Ürpertici bakışları karşısında bedenimin titremesine engel olamıyordum.O kadar koyu gözleri vardı ki göz kapaklarının arasında birer mezarlık taşıdığını geçirdim içimden bir an.Sanki bir kaç saniye daha bakarsam beni de o mezarlığın içerisine çekip yutacak güçte gibiydi.Aldığım titrek nefeslerin kesik kesik dudaklarıma çarptığını hissediyordum ve bunu onun da fark ettiğini bakışlarının bir an küçümser bir ifadeyle dudaklarıma inmesiyle anladım.
Korkuyor muydum?
Hemde çok.Ama inatçı yapım,bu korkumun önüne geçiyordu.Bedenim korkudan titrese bile ağzımdan çıkanlara engel olamadığım bir dik başlılıktı bu.Gözlerim bir an önünde ki sehpanın üzerinde olan siyah kabzasında buradan seçemediğim bir deseni olan silaha takıldı.Yavaşça yutkundum ve çenemi havaya dikerek konuştum.
"Sana boyun eğeceğimi sanıyorsan çok yanılıyorsun.Buradan ilk fırsatta gideceğim ve sende bana engel olamayacaksın."
Rahatlıkla sırtını yasladığı koltuktan doğrularak ayağa kalktı.Ayağa kalkmasıyla istemsiz bir şekilde bir adım geriye doğru çekildim.Bana doğru yaklaşırken rahatlıkla kol manşetlerini düzeltti ve kafasını yavaşça kaldırıp, ellerini siyah kumaş pantolonunun cebine koydu ve karanlık gözlerini gözlerime dikti.

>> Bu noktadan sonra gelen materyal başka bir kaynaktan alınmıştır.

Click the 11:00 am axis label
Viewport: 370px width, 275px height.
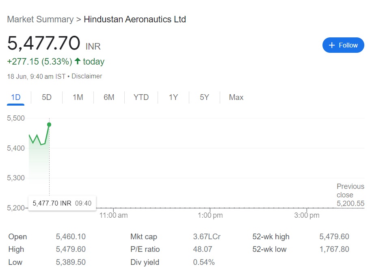113,215
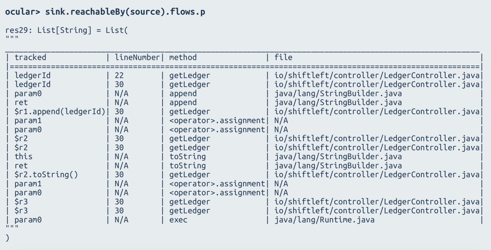Select the 'method' column header
491x250 pixels.
click(183, 58)
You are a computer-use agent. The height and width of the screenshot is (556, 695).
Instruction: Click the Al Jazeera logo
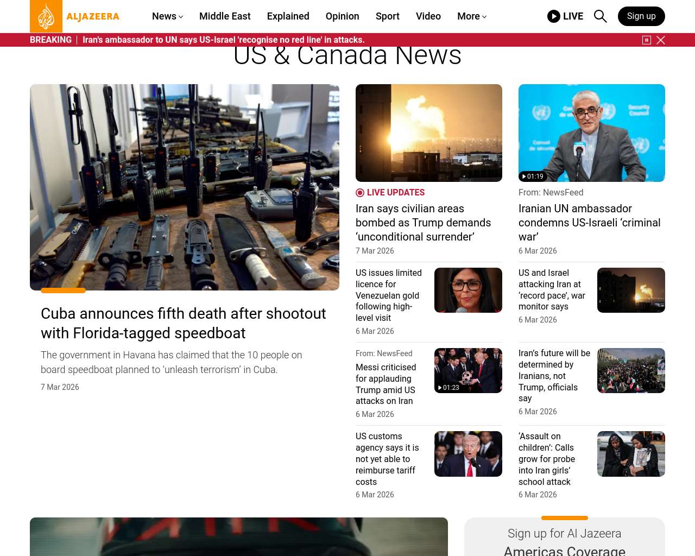75,16
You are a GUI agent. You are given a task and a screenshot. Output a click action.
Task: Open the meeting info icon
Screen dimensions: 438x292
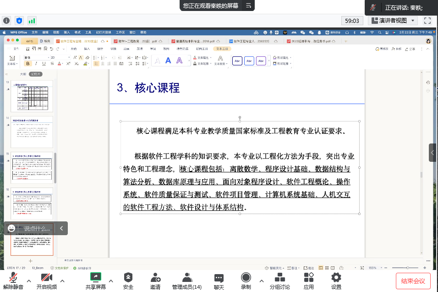coord(6,21)
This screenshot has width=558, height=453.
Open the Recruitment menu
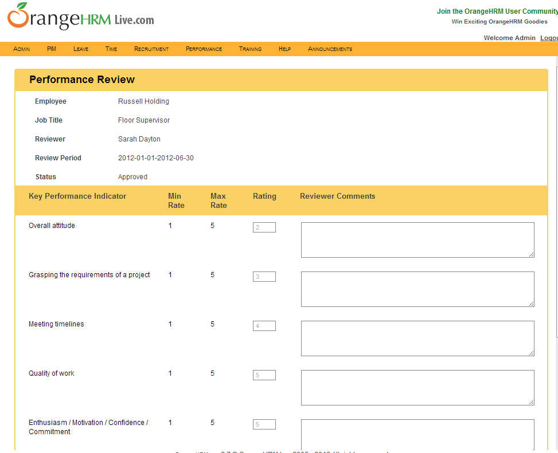pyautogui.click(x=151, y=49)
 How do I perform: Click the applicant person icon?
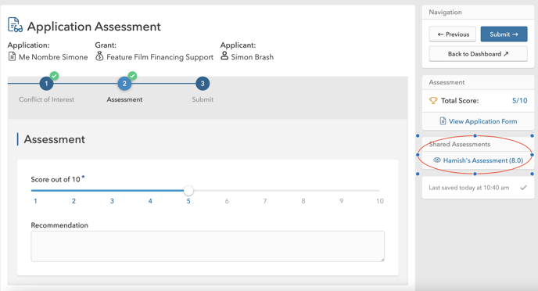(x=224, y=56)
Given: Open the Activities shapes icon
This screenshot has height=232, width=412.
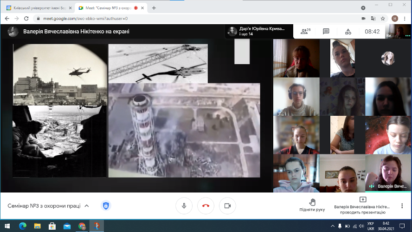Looking at the screenshot, I should (x=348, y=32).
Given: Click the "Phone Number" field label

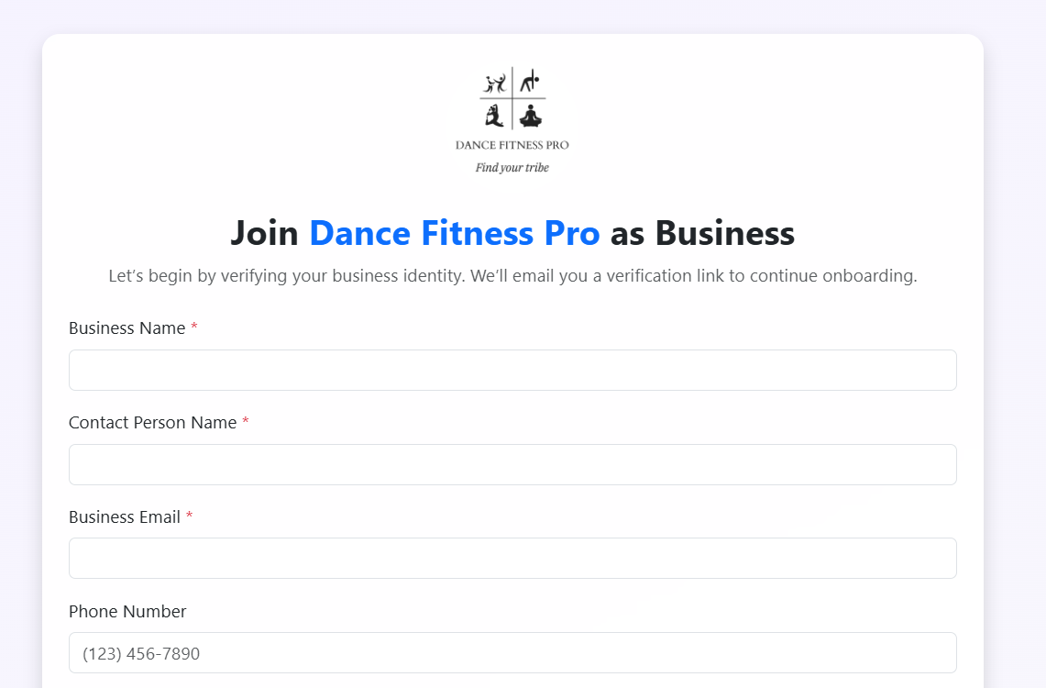Looking at the screenshot, I should coord(127,612).
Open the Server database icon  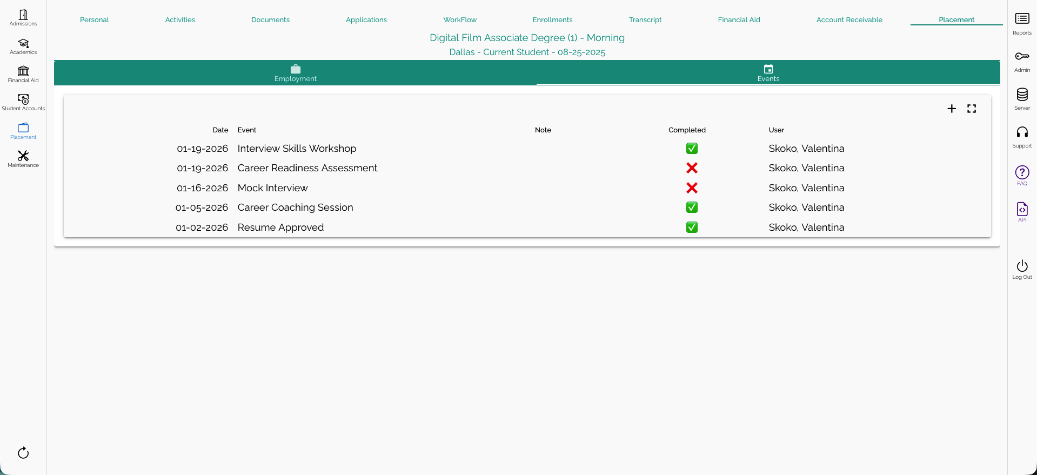[1022, 98]
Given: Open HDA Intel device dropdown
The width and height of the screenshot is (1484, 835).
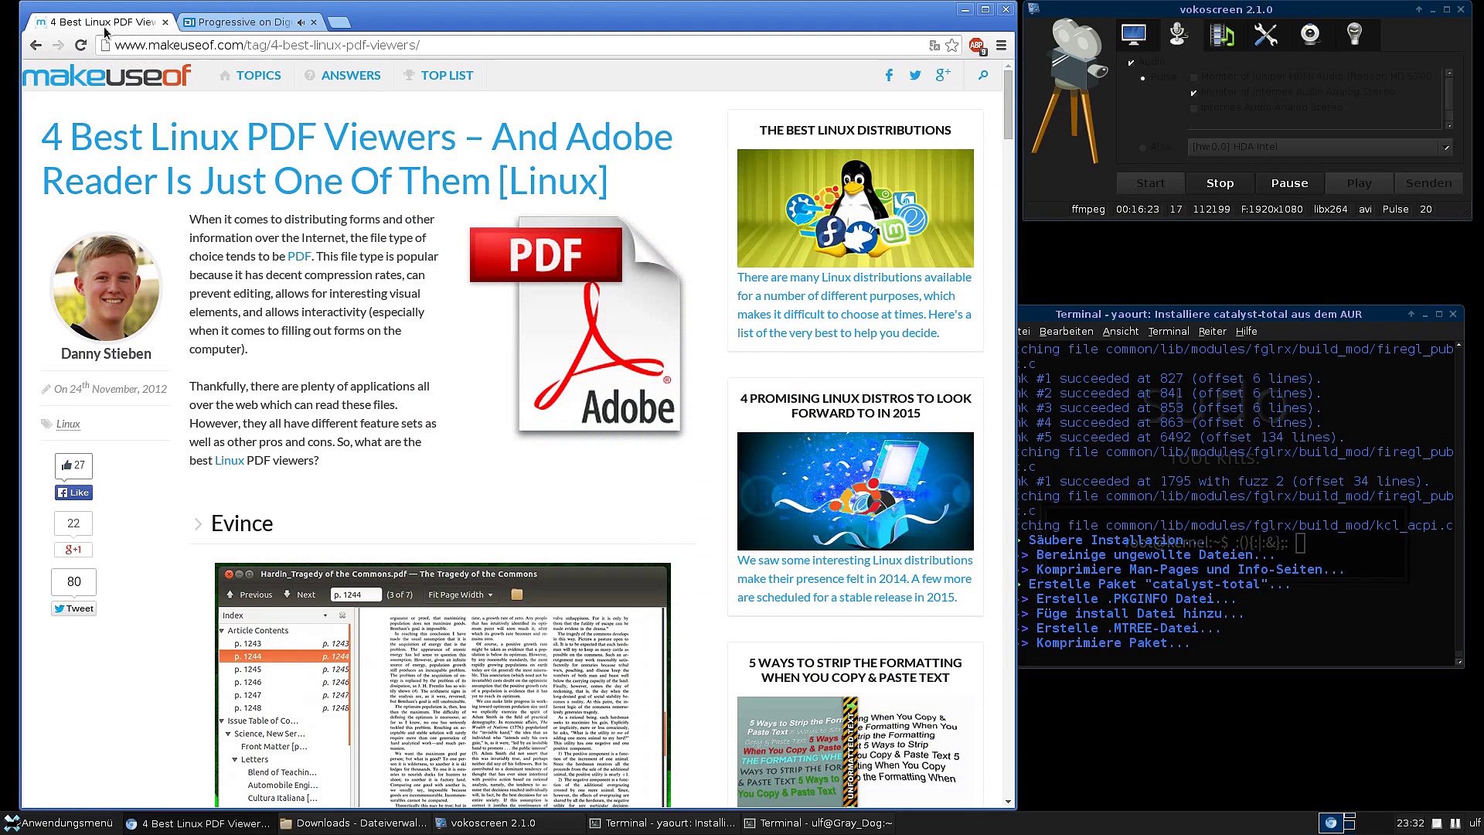Looking at the screenshot, I should (1445, 147).
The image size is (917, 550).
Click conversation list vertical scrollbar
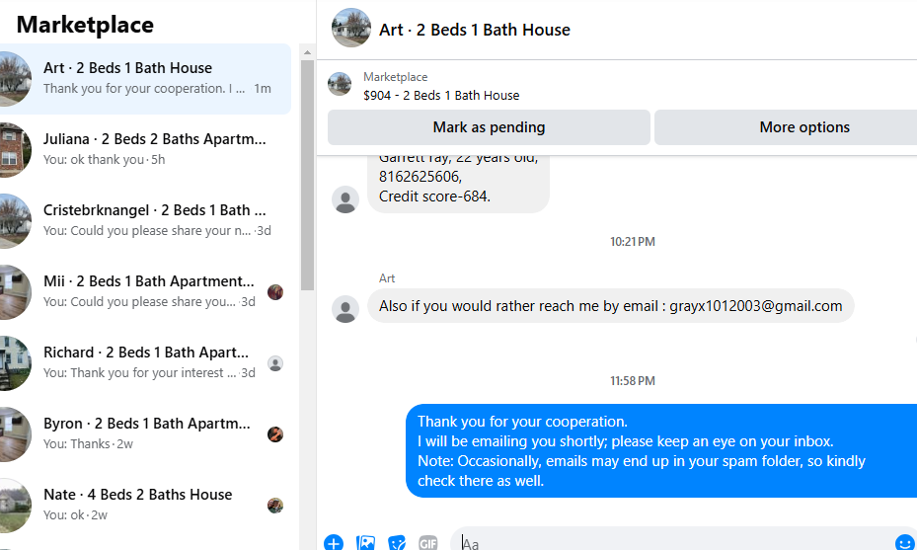(307, 197)

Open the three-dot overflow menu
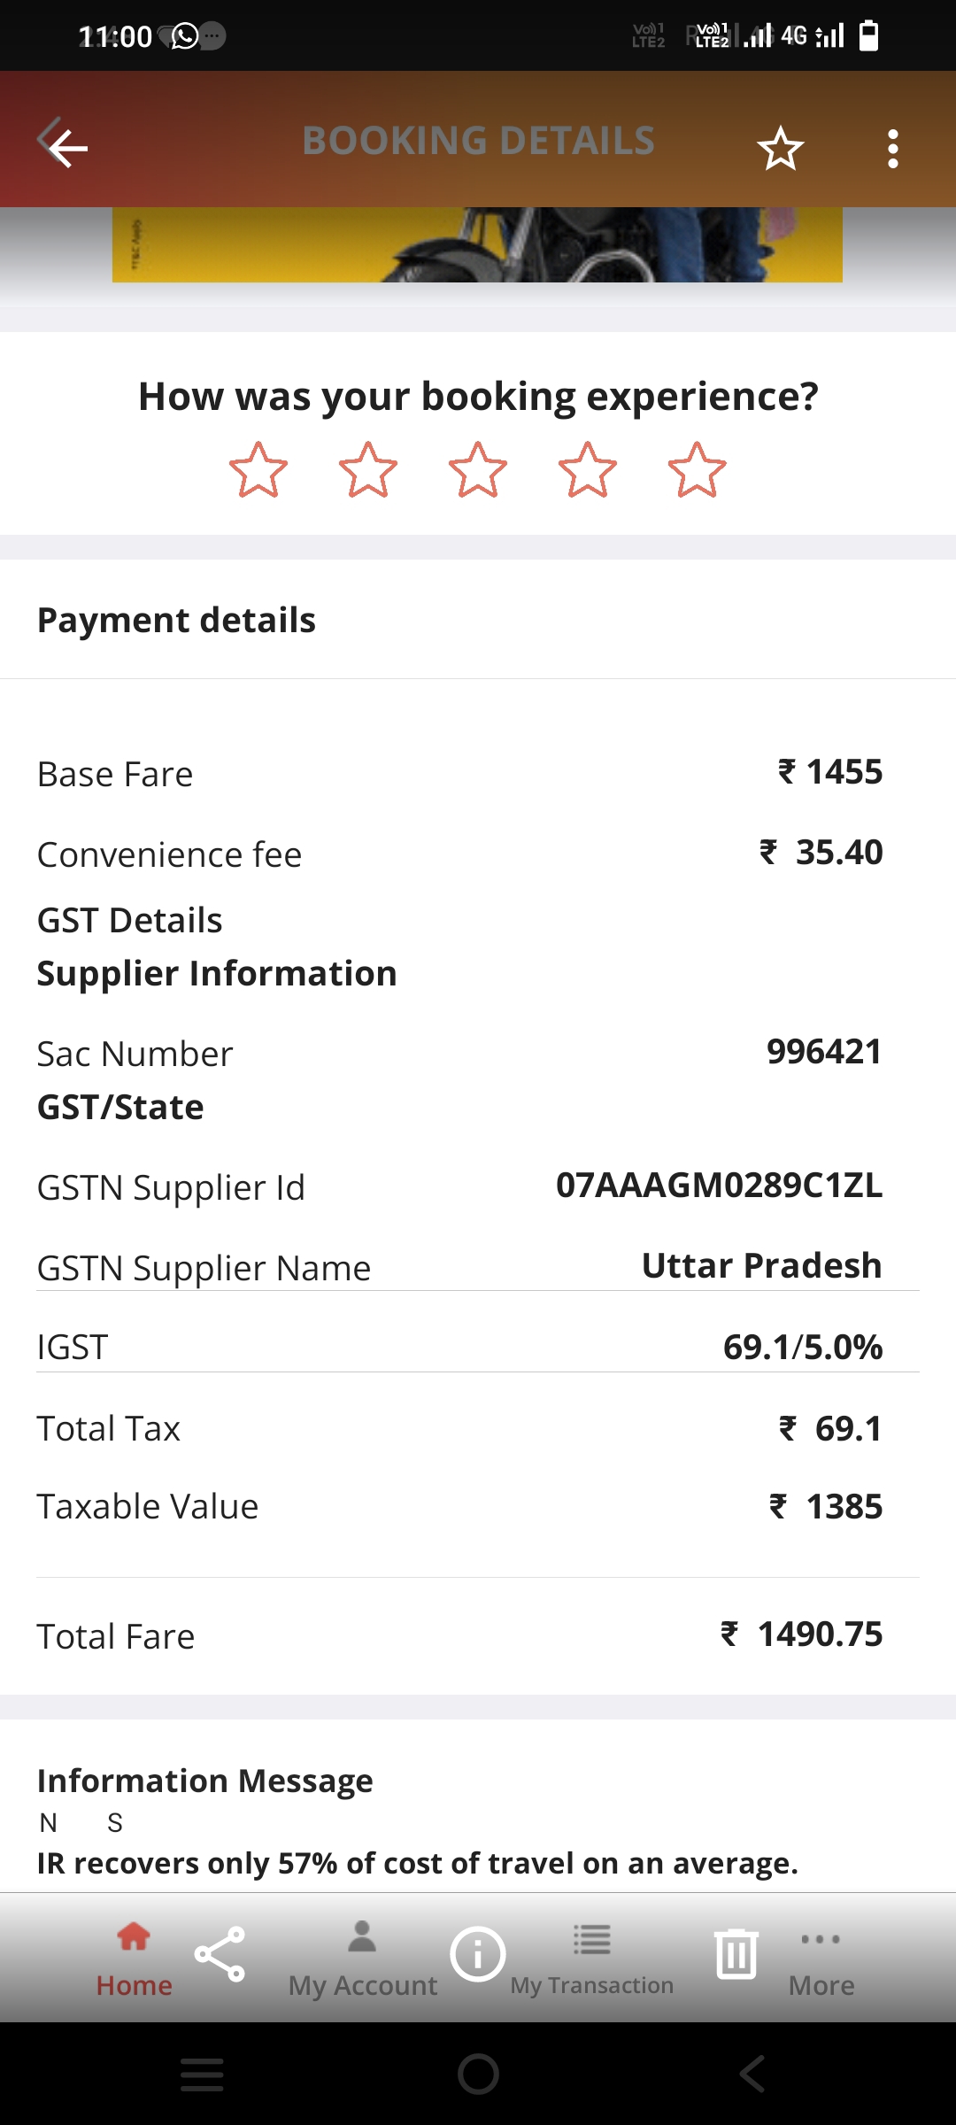(x=892, y=148)
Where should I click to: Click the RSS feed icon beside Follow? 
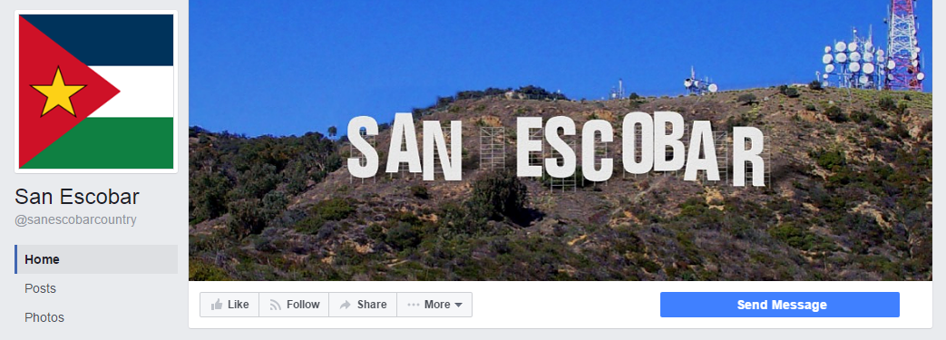click(275, 305)
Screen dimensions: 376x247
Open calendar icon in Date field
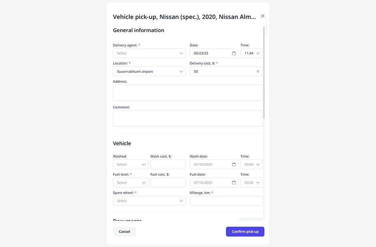click(234, 53)
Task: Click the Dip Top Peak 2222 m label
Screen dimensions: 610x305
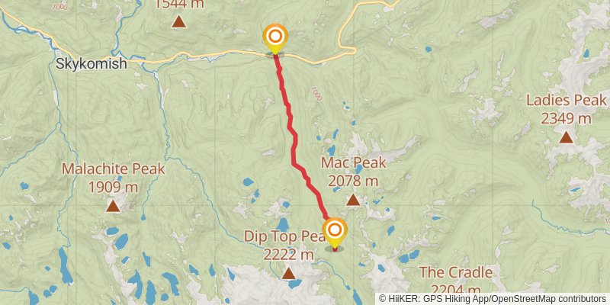Action: pos(288,245)
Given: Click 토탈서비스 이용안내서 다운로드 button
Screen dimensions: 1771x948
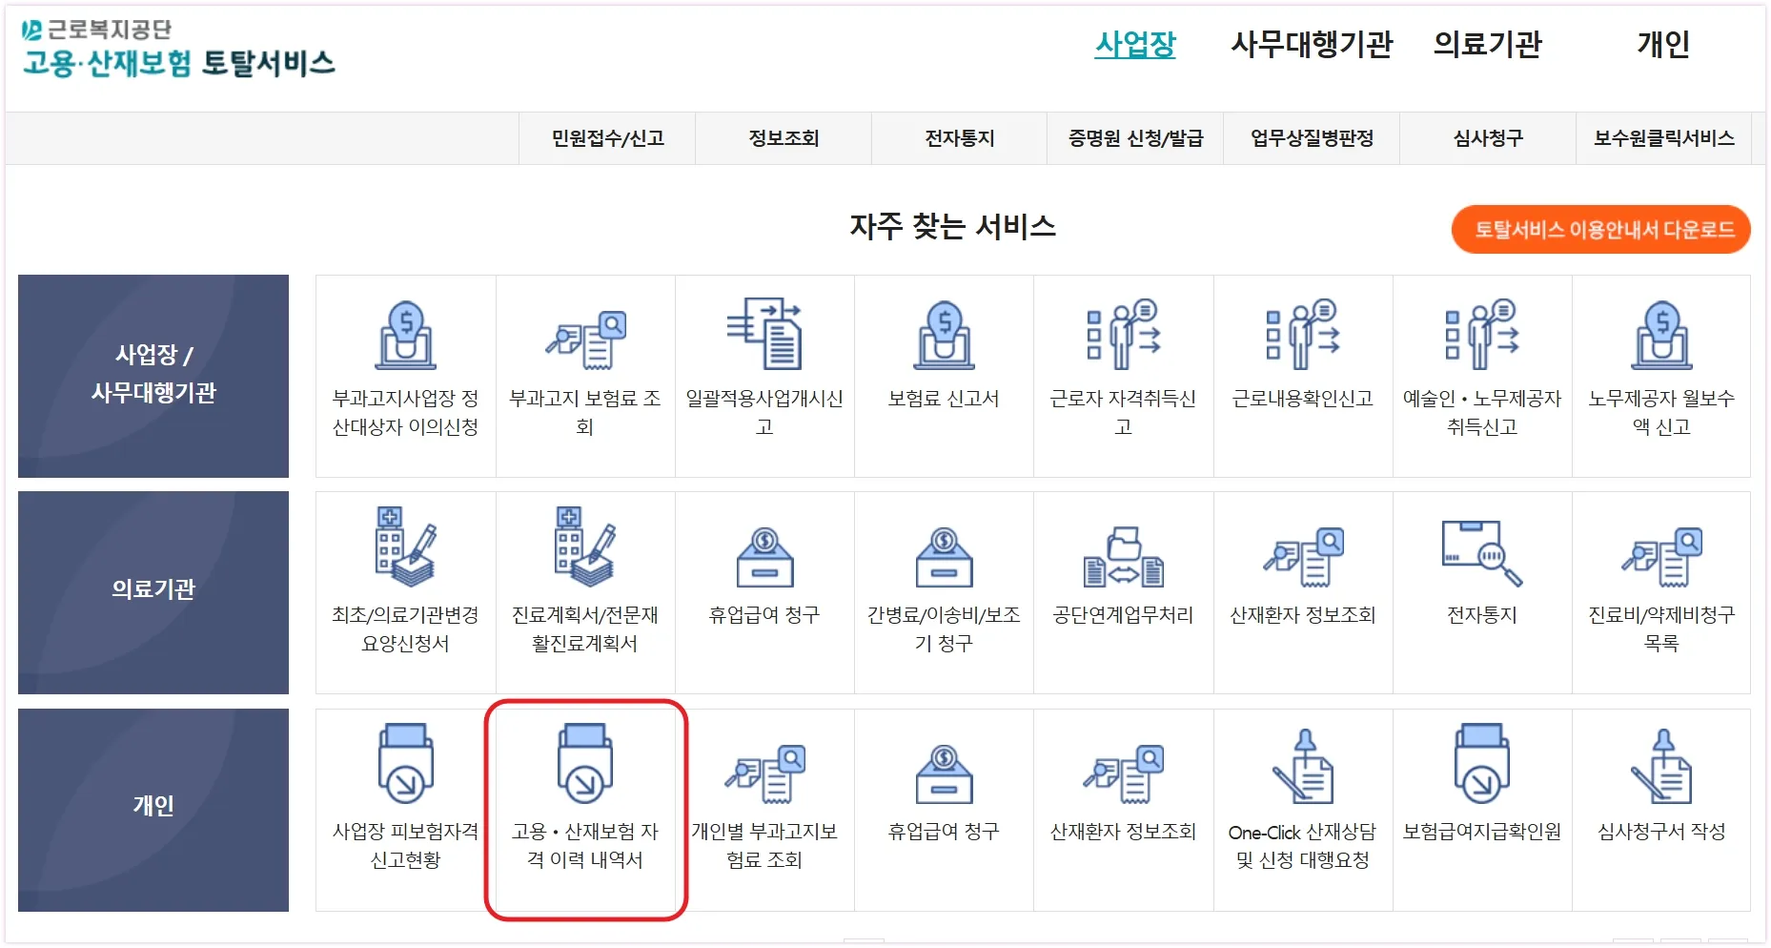Looking at the screenshot, I should 1600,229.
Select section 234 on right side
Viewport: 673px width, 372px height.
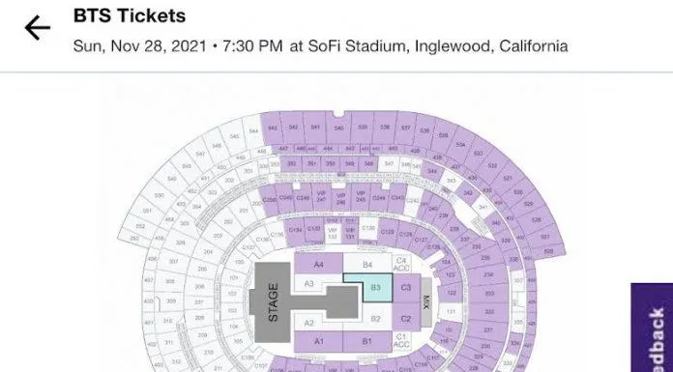point(488,275)
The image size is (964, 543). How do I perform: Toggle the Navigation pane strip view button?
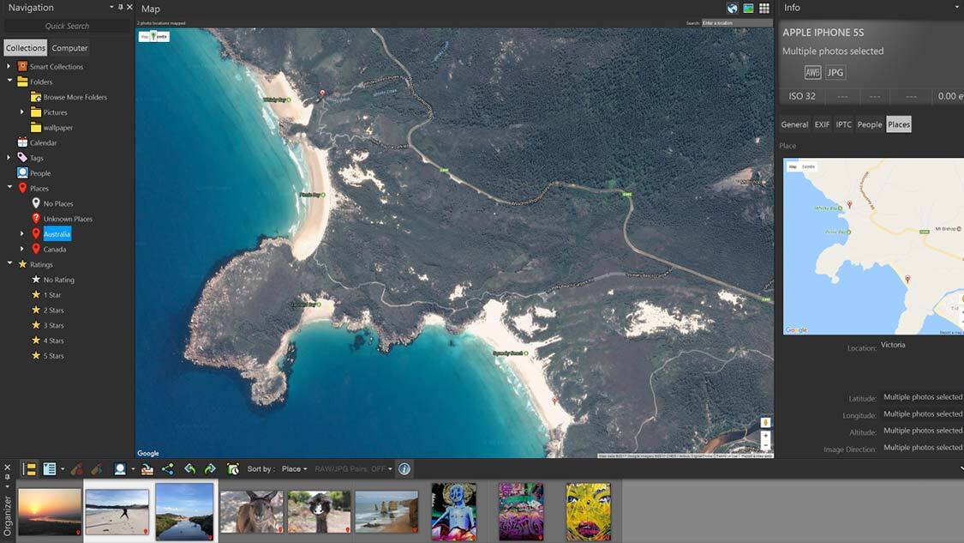[29, 469]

Tam karşımda durup,kafasını yüzüme doğru eğdi.Sigarayla karışık sert kokusunun burnuma dolmasıyla kafamı geriye doğru eğdim ama arada ki mesafeyi bu hareketimle daha çok kapatıp kulağıma eğildi ve aksanlı,boğuk sesiyle konuştu.Kulağımda hissettiğim nefesi ve yüzeysel bir şekilde dokunan dudaklarıyla nefesimi tuttum.
"Eğer benim inime gelmişsen,buradan ancak ölünün çıkacağını öğreneceksin.Şimdi nefes al.Henüz ölmeni istemiyorum 'piccola ragazza'."